• [TASK] The answer should contain every record below, output exactly.

● ● ●

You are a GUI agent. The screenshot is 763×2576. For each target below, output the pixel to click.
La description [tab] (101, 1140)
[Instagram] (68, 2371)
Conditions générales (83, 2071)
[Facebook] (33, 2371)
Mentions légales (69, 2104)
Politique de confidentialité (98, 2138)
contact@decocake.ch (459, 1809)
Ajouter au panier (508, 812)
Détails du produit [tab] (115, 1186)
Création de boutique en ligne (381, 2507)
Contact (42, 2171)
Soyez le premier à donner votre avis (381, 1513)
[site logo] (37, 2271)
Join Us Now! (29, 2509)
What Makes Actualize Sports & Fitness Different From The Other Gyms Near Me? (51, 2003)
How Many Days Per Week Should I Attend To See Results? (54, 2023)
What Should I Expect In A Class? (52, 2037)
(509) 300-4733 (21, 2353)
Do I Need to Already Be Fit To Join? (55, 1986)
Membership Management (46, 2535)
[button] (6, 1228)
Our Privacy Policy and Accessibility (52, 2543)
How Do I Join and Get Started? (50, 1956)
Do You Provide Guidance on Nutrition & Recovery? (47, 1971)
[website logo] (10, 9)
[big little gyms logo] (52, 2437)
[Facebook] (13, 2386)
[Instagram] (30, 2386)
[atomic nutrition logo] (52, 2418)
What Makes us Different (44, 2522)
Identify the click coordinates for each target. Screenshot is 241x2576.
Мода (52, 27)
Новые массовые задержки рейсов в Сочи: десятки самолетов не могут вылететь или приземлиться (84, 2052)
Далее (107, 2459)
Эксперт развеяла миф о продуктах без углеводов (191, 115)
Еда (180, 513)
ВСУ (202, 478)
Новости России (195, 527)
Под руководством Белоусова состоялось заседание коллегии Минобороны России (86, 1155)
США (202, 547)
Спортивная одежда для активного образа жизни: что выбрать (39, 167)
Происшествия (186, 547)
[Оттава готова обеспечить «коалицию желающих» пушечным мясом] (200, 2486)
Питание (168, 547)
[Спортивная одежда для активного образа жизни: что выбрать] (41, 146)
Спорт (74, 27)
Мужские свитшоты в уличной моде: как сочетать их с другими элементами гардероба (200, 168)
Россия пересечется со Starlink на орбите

● ● ●

• [YOUR SOLUTION]
You are a GUI agent. The screenshot is 763×2576. For each target below, output the pixel to click.
La description [tab] (101, 1140)
[Instagram] (68, 2371)
Conditions générales (83, 2071)
[Facebook] (33, 2371)
Mentions légales (69, 2104)
Politique de confidentialité (98, 2138)
contact@decocake.ch (459, 1809)
Ajouter au panier (508, 812)
Détails du produit [tab] (115, 1186)
Création de boutique en ligne (381, 2507)
Contact (42, 2171)
Soyez le premier à donner votre avis (381, 1513)
[site logo] (37, 2271)
Join Us Now! (29, 2509)
What Makes Actualize Sports & Fitness Different From The Other Gyms Near Me? (51, 2003)
How Many Days Per Week Should I Attend To See Results? (54, 2023)
What Should I Expect In A Class? (52, 2037)
(509) 300-4733 (21, 2353)
Do I Need to Already Be Fit To Join? (55, 1986)
Membership Management (46, 2535)
[button] (6, 1228)
Our Privacy Policy and Accessibility (52, 2543)
How Do I Join and Get Started? (50, 1956)
Do You Provide Guidance on Nutrition & Recovery? (47, 1971)
[website logo] (10, 9)
[big little gyms logo] (52, 2437)
[Facebook] (13, 2386)
[Instagram] (30, 2386)
[atomic nutrition logo] (52, 2418)
What Makes us Different (44, 2522)
Identify the click coordinates for each target. Screenshot is 241x2576.
Мода (52, 27)
Новые массовые задержки рейсов в Сочи: десятки самолетов не могут вылететь или приземлиться (84, 2052)
Далее (107, 2459)
Эксперт развеяла миф о продуктах без углеводов (191, 115)
Еда (180, 513)
ВСУ (202, 478)
Новости России (195, 527)
Под руководством Белоусова состоялось заседание коллегии Минобороны России (86, 1155)
США (202, 547)
Спортивная одежда для активного образа жизни: что выбрать (39, 167)
Происшествия (186, 547)
[Оттава готова обеспечить «коалицию желающих» пушечным мясом] (200, 2486)
Питание (168, 547)
[Спортивная одежда для активного образа жизни: что выбрать] (41, 146)
Спорт (74, 27)
Мужские свитшоты в уличной моде: как сочетать их с другими элементами гардероба (200, 168)
Россия пересечется со Starlink на орбите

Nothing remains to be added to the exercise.